Natasha and Other Stories
- Author: David Bezmozgis
- Language: English
- Genre: Short story collection
- Publisher: HarperCollins (Canada) Farrar, Straus and Giroux (US)
- Publication date: 2004
- Publication place: Canada
- Media type: Print (paperback)
- Pages: 147 pp
- ISBN: 0-00-200568-9 (HarperCollins) ISBN 978-0-374-28141-0 (Farrar, Straus and Giroux)
- OCLC: 54065062

= Natasha and Other Stories =

Book by David Bezmozgis

Natasha and Other Stories (ISBN 0-374-28141-6) is a collection of short stories by Canadian author David Bezmozgis. His first published book, Natasha was published in 2004. Stories from the collection first appeared in The New Yorker, Harper's and Zoetrope All-Story.

The book is a collection of linked stories about the Bermans, a Jewish family from Latvia adapting to their new life as immigrants to Canada. The central character is Mark Berman, who is a young child when the family first arrives in Canada.

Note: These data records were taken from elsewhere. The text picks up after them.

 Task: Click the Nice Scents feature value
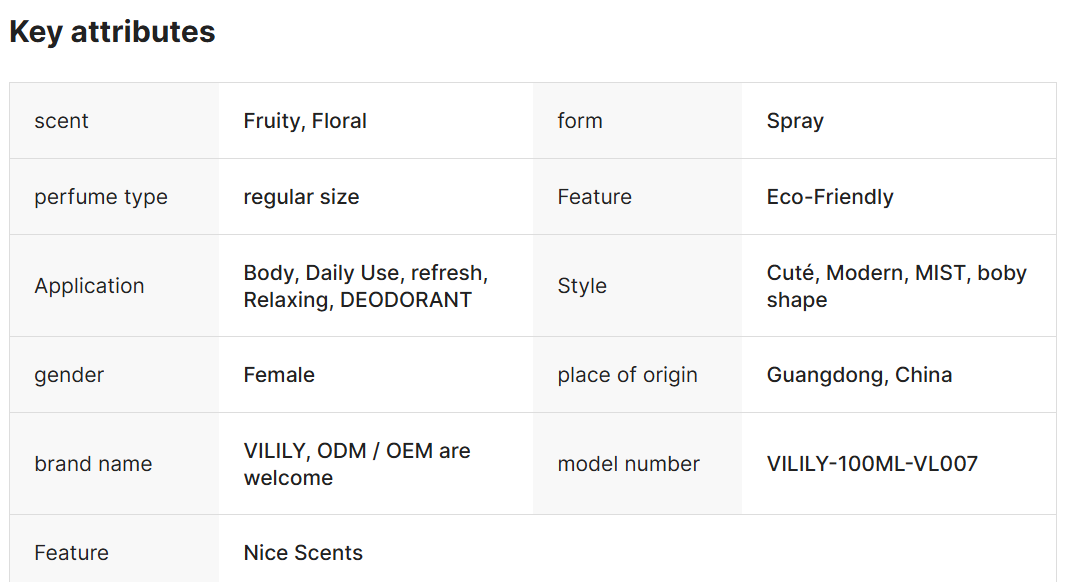303,553
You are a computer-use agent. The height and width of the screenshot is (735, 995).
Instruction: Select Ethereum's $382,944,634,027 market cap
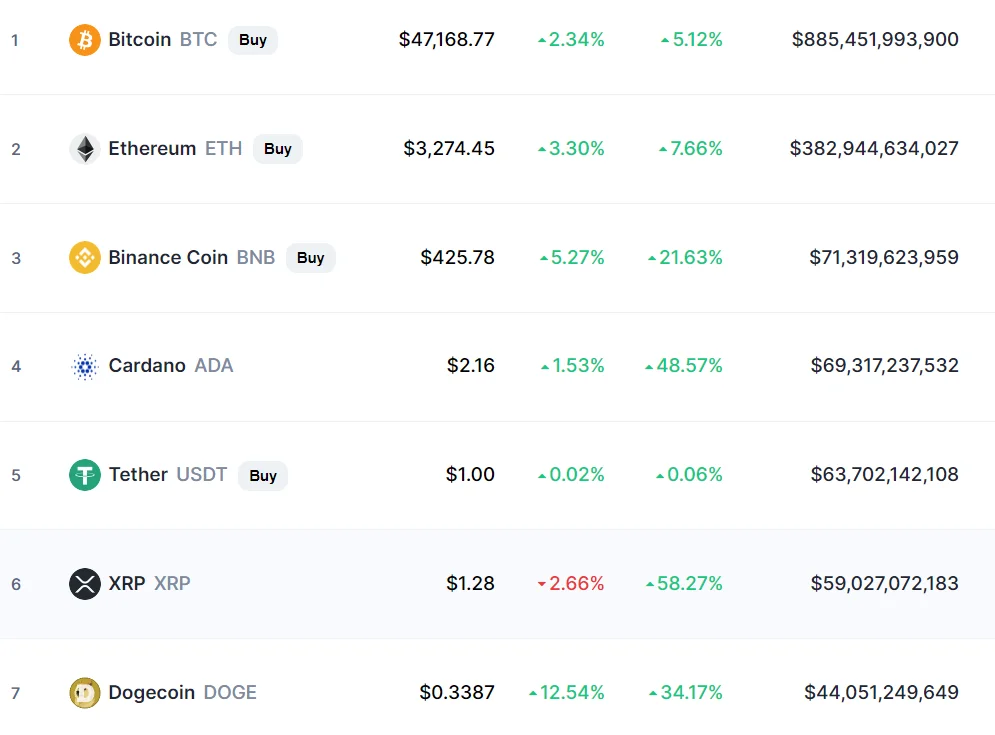click(x=874, y=149)
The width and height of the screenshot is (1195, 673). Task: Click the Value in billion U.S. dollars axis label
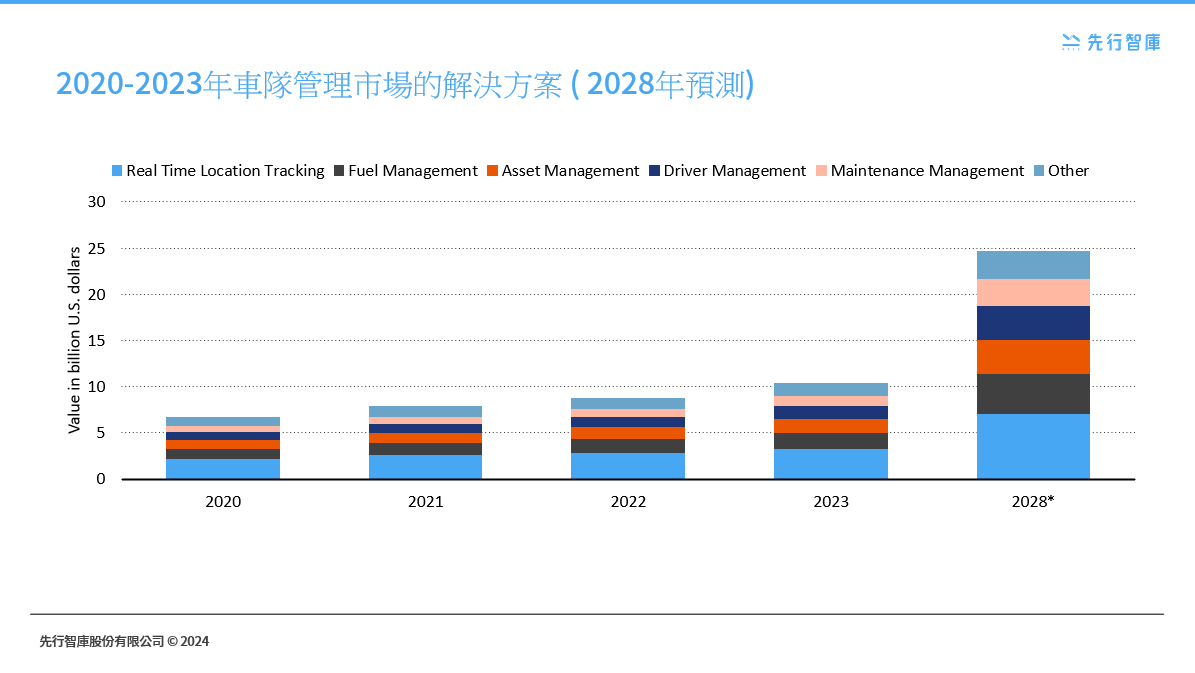click(73, 340)
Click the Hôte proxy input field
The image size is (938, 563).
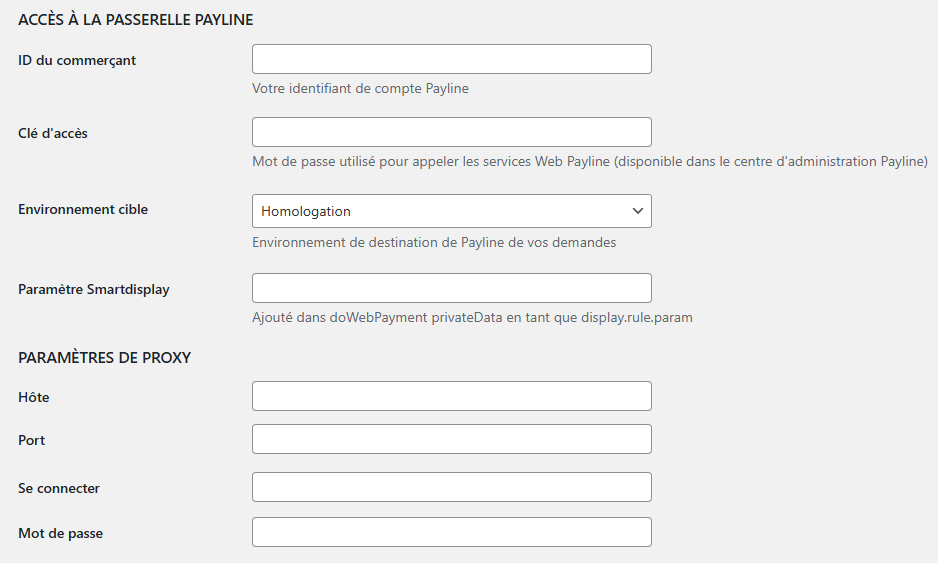(x=452, y=396)
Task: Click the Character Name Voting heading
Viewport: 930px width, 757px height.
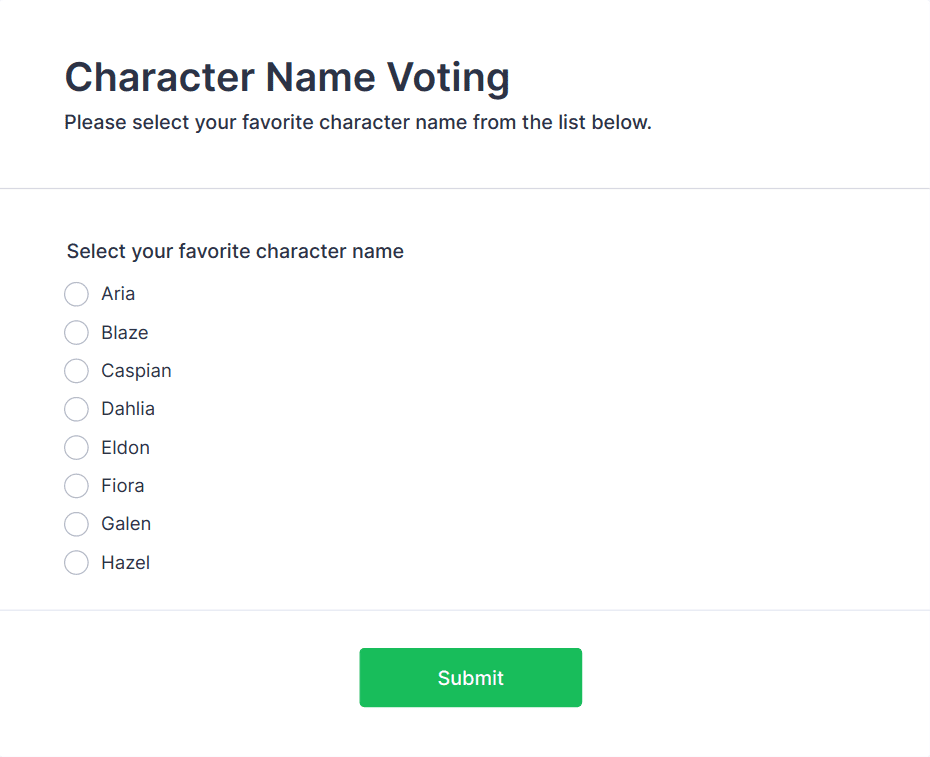Action: [287, 77]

The title story was adapted by Bezmozgis into the 2015 film Natasha.

==Awards and nominations==

Natasha and Other Stories won the Danuta Gleed Literary Award in 2005, and was nominated for the 2004 Governor General's Award for English fiction and the Guardian First Book Award.

The book was also chosen for inclusion in Canada Reads 2007, where it was championed by Steven Page.